Adding ketamine to morphine for patient-controlled analgesia after thoracic surgery: influence on morphine consumption, respiratory function, and nocturnal desaturation

P. Michelet1,*, C. Guervilly1, A. Hélaine1, J. P. Avaro2, D. Blayac1, F. Gaillat1, T. Dantin3, P. Thomas2 and F. Kerbaul1

1 Department of Anesthesiology and Intensive Care
2 Department of Thoracic Surgery
3 Department of Pharmacy, University Hospital of Sainte Marguerite, 13274 Marseille Cedex 9, France

* Corresponding author. E-mail: pierre.michelet{at}ap-hm.fr

Background: I.V. patient-controlled analgesia (PCA) with morphine is often used for postoperative analgesia after thoracic surgery, but the required doses may increase postoperative respiratory disorders. Adjunction of ketamine could reduce both doses and related respiratory side-effects.

Methods: The main objective of this prospective, randomized double-blinded study was to evaluate the influence of adding ketamine to PCA on morphine consumption and postoperative respiratory disorders. Consecutive patients undergoing lobectomy (n = 50) were randomly assigned to receive, during the postoperative period, either i.v. morphine 1 mg ml–1 or morphine with ketamine 1 mg ml–1 for each. Morphine consumption was evaluated by cumulative doses every 12 h for the three postoperative days. Postoperative respiratory disorders were assessed by spirometric evaluation and recording of nocturnal desaturation.

Results: The adjunction of ketamine resulted in a significant reduction in cumulative morphine consumption as early as the 36th postoperative hour [43 (SD 18) vs 32 (14) mg, P = 0.03] with a similar visual analogue scale.

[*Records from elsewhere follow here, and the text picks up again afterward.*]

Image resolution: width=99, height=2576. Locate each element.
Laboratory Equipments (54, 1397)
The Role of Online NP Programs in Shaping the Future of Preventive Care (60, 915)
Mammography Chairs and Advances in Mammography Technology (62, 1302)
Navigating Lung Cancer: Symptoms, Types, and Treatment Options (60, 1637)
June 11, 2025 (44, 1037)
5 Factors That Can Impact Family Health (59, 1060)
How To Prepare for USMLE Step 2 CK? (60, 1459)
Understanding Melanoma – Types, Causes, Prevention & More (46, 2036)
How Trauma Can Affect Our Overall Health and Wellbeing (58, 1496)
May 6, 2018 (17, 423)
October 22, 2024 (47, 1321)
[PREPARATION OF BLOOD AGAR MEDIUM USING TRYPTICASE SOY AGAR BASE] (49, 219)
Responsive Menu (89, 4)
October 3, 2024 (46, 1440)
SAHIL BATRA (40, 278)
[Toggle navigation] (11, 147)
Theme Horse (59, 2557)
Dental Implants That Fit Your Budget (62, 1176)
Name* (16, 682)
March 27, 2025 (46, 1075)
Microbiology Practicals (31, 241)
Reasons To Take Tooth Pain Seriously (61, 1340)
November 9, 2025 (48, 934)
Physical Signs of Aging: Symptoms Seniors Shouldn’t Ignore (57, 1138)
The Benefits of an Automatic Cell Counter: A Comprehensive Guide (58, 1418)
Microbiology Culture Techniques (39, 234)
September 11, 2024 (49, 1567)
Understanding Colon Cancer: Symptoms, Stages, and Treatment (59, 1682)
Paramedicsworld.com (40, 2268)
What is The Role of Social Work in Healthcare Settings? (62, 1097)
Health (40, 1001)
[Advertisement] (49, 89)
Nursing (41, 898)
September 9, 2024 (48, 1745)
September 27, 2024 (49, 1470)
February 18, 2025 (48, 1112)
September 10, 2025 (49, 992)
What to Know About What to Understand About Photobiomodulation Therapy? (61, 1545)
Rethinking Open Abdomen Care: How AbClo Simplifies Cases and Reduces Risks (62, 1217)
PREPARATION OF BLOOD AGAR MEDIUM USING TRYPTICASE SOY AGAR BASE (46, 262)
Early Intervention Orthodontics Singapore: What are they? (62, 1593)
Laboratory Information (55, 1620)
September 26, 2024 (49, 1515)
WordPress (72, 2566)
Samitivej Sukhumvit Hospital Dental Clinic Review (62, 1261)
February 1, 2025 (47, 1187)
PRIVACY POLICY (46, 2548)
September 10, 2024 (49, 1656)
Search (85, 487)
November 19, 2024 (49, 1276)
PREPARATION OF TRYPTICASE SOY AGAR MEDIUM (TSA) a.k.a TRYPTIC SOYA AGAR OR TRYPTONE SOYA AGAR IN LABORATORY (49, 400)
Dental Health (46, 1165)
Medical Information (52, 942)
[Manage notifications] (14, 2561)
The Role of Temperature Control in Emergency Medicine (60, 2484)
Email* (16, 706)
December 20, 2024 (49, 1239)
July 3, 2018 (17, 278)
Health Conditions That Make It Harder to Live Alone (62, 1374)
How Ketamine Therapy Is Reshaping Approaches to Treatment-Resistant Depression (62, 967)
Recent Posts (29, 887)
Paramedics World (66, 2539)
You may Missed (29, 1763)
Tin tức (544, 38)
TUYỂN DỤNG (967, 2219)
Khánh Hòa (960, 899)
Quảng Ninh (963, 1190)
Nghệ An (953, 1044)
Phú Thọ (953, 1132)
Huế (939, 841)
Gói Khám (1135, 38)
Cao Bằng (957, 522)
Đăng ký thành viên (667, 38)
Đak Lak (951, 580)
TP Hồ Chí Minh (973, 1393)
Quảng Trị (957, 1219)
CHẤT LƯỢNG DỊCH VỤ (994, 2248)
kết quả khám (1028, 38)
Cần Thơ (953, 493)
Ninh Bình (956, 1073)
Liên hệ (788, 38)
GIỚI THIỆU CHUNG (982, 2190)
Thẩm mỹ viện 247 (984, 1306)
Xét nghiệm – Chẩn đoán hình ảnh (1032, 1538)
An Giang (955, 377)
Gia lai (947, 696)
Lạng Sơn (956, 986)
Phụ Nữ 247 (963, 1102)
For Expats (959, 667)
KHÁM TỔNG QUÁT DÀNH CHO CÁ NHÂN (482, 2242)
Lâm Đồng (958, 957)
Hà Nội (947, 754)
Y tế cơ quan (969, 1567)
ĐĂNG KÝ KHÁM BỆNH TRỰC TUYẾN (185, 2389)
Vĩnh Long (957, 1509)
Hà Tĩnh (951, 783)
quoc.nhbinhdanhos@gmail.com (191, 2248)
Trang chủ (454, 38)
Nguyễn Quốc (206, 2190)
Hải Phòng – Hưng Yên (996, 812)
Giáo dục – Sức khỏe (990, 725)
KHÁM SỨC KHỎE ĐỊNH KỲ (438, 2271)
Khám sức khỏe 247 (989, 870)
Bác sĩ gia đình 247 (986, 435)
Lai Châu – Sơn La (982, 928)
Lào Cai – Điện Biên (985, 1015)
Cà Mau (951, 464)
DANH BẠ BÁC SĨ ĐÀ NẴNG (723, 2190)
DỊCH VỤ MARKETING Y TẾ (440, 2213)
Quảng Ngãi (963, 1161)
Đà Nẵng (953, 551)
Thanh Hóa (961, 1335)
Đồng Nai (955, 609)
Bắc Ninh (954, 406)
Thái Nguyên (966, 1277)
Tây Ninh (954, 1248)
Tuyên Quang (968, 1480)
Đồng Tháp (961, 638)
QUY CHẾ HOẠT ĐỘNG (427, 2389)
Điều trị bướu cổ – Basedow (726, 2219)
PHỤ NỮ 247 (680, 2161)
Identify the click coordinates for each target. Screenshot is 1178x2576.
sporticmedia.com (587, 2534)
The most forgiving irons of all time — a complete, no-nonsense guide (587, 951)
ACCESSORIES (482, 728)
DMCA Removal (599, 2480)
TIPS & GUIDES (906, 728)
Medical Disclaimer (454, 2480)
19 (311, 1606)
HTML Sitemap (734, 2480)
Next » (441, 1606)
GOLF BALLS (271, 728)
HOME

In the morphine group, the percentage of time with desaturation < 90% was higher during the three nights [1.80 (0.21–6.37) vs 0.02 (0–0.13), P < 0.001; 2.15 (0.35–8.65) vs 0.50 (0.01–1.30), P = 0.02; 2.46 (0.57–5.51) vs 0.55 (0.21–1.00), P = 0.02]. The decrease in forced expiratory volume in 1 s was less marked in the ketamine group at the first postoperative day [1.04 (0.68–1.22) litre vs 1.21 (1.10–0.70) litre, P = 0.039].

Conclusions: Adding small doses of ketamine to morphine in PCA devices decreases the morphine consumption and may improve respiratory disorders after thoracic surgery.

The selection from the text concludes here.